Text section:
*** Begin section ***
A Novel Estimation Method for Non-Probability Samples

Probability samples allow reliable estimation of population characteristics and have been successfully used in statistics for many decades. However, due to rising costs and declining response rates, researchers have begun to develop theory for reliable estimation based on alternative data sources. Non-probability samples, such as web-based opt-in panels, are often relatively easy and inexpensive to obtain, but may suffer from severe self-selection bias where traditional estimation techniques cannot be applied. To help with this, researchers at Statistics Canada have developed nppCART, a novel estimation methodology for non-probability samples. nppCART attempts to correct for the self-selection bias by incorporating additional information from an auxiliary probability sample. nppCART is a variant of the well-known CART algorithm, and may be considered a nonparametric method. It was conceived with the hope that its nonparametric nature may be more useful against nonlinearity or complex interactions among predictor variables than existing non-probability sample estimation techniques. Visit the 2019 Annual Meeting in Calgary site for resources on the project.

Framework

Framework for Responsible Machine Learning Processes

Machine learning is becoming an increasingly integral part of many projects at Statistics Canada. Data scientists are looking to implement a responsible framework for machine learning and artificial intelligence applications that are transitioning to production. The framework includes an evaluation of the project through the use of a checklist, followed by a peer review of the project. As a final step, the methodology is presented to the Scientific Review Committee. The goal of this project is to establish a review process that ensures responsible machine learning processes are put into production while promoting good and ethical data science practices. This framework will also guide data scientists as they develop new projects. For more information, please visit Responsible Machine Learning at Statistics Canada.

Data science expertise

The agency's data scientists are experts in artificial intelligence and machine learning, leading the agency in data science-related research and development.

The data scientists are pioneering new technologies and innovative data science methods, offering expertise in image processing, natural language processing, integration of cloud tools, traceability methods, privacy preserving techniques, information retrieval and much more!

These experts have many areas of specialization, including supervised and unsupervised learning, artificial neural networks, reinforcement learning, data cloud engineering and more.

At Statistics Canada, these innovative methods are used to make more meaningful, powerful data insights.

Mission: building data science capacity

Statistics Canada's data science mission is to expand the capacity of data science and analytics within the Government of Canada and beyond.

What are the keys to building data science capacity?

Trust—Deliver concrete results while adhering to high ethical standards at all times to build trust in data science methods.

Innovation—Statistics Canada's data scientists are committed to identifying and adopting the latest data science practices to deliver fast results.

Quality—Statistics Canada's data science methods follow rigorous practices, including internal reviews of projects, to ensure high-quality results and valid statistical inference.

Collaboration—The agency is working with partners across the Government of Canada, academia, international partners and other members of the data science community to learn from one another and share leading-edge data science methods.

What are the benefits of data science for Canadians?
*** End section ***
Data excerpts:
*** Begin section ***
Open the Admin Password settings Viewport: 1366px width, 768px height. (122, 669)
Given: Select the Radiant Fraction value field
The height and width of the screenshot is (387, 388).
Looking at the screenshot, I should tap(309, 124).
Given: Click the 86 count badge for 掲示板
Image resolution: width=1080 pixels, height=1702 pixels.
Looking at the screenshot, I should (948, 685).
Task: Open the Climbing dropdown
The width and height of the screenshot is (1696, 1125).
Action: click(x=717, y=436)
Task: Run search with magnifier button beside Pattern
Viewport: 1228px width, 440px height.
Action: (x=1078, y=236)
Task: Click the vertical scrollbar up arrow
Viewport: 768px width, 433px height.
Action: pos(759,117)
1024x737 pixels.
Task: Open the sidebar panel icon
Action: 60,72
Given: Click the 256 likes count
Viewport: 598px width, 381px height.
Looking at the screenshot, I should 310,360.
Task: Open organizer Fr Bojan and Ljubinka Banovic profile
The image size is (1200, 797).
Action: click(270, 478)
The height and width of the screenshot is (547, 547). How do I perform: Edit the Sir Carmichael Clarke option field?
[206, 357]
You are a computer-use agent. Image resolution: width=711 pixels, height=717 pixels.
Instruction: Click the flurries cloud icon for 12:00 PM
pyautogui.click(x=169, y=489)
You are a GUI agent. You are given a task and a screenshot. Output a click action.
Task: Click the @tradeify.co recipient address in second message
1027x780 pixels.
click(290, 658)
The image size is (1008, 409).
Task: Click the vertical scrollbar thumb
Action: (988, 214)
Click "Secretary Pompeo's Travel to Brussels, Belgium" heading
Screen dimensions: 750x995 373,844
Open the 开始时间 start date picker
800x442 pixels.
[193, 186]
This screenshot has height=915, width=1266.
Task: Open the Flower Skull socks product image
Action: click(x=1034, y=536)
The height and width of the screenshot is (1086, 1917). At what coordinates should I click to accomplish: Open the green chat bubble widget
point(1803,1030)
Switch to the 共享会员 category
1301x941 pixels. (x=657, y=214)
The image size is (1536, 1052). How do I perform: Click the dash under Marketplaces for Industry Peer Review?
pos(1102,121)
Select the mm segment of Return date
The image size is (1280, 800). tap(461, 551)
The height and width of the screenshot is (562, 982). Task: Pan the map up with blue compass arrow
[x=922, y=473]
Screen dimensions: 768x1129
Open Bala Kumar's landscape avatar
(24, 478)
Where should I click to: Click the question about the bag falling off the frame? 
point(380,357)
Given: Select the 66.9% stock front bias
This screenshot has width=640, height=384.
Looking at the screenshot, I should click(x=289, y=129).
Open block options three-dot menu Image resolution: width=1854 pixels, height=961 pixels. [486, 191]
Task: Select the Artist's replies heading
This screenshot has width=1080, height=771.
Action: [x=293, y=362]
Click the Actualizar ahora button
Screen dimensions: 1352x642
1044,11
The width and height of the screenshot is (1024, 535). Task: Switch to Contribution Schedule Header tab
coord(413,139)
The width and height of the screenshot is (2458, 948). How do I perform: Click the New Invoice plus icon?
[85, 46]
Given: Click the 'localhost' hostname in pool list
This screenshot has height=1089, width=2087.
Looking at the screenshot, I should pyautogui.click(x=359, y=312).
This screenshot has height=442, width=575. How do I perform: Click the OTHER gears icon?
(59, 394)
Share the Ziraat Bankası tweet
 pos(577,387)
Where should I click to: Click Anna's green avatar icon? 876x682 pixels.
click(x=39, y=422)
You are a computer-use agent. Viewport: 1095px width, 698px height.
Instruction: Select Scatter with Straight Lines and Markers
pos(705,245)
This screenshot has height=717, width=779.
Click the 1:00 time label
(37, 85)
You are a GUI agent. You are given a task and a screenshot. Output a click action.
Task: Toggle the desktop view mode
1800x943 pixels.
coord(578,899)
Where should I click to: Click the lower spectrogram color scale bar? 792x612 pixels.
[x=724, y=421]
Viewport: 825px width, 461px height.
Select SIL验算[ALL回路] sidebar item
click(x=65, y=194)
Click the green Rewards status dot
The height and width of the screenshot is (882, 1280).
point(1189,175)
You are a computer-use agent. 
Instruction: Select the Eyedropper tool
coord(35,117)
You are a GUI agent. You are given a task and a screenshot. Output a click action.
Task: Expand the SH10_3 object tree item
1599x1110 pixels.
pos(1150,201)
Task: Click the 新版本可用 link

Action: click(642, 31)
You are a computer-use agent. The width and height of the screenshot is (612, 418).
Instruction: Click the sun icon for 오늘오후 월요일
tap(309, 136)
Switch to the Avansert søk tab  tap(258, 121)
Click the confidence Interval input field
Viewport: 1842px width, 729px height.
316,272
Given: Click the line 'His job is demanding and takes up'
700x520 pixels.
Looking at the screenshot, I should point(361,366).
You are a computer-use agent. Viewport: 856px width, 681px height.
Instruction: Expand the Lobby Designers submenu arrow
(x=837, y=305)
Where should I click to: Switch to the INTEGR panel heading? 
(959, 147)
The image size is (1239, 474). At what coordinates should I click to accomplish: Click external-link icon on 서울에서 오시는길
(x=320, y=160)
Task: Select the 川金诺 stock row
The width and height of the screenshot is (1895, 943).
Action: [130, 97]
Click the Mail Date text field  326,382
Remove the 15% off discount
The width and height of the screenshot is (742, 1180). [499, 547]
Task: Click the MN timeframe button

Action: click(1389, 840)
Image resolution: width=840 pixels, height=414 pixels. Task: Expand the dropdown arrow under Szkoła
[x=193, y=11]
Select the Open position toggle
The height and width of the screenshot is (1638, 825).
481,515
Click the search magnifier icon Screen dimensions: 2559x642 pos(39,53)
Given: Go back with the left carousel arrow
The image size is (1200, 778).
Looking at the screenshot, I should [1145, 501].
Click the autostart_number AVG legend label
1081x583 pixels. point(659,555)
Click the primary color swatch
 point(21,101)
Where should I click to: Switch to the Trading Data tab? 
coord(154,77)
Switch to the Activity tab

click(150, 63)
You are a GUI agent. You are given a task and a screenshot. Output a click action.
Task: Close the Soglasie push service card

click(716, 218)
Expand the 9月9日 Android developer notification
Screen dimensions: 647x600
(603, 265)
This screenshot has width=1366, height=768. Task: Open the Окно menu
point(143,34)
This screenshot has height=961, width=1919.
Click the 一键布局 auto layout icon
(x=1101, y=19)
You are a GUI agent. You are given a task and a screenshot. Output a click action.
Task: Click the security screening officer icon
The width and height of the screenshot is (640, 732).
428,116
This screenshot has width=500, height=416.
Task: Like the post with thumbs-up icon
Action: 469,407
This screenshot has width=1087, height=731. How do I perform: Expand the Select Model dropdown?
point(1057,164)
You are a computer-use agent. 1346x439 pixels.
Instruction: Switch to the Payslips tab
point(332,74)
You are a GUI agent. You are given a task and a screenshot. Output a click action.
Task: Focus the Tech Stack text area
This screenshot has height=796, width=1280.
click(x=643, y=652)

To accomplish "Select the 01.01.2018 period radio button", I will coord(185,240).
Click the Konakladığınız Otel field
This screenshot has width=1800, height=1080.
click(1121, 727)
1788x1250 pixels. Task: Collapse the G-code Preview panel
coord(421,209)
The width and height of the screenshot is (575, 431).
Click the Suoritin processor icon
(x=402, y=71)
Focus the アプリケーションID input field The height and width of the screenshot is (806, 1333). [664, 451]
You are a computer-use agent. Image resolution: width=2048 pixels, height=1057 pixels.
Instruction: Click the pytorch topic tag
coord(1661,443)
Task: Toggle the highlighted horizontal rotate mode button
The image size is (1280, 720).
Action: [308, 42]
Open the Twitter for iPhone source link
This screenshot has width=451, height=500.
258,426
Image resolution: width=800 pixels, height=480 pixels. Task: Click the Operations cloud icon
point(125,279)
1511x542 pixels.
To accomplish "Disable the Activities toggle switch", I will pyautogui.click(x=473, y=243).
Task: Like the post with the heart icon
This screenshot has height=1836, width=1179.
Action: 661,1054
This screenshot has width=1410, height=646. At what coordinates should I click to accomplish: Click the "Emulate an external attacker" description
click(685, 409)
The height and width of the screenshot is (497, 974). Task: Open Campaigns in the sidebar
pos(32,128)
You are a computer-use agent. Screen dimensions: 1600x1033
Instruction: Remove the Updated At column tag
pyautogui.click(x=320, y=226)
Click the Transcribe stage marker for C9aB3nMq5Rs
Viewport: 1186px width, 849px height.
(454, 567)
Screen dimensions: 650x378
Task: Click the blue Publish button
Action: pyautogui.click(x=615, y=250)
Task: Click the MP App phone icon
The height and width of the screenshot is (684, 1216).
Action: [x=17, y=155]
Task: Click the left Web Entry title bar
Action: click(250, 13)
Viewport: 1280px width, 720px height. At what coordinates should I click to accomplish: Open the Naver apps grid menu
*** End section ***
Exercises:
**1)** In one to three sentences, explain why nppCART incorporates information from an auxiliary probability sample, using the reason given in the Statistics Canada data science text.
**2)** Write out, word for word, the part of the Statistics Canada data science text that opens with the words containing "The data scientists" and closes with "data science capacity?".
The listing is material separate from the Statistics Canada data science text.

Solution list:
**1)** Non-probability samples, such as web-based opt-in panels, may suffer from severe self-selection bias, and traditional estimation techniques cannot be applied to them. nppCART incorporates additional information from an auxiliary probability sample to correct for that self-selection bias.

**2)**
The data scientists are pioneering new technologies and innovative data science methods, offering expertise in image processing, natural language processing, integration of cloud tools, traceability methods, privacy preserving techniques, information retrieval and much more!

These experts have many areas of specialization, including supervised and unsupervised learning, artificial neural networks, reinforcement learning, data cloud engineering and more.

At Statistics Canada, these innovative methods are used to make more meaningful, powerful data insights.

Mission: building data science capacity

Statistics Canada's data science mission is to expand the capacity of data science and analytics within the Government of Canada and beyond.

What are the keys to building data science capacity?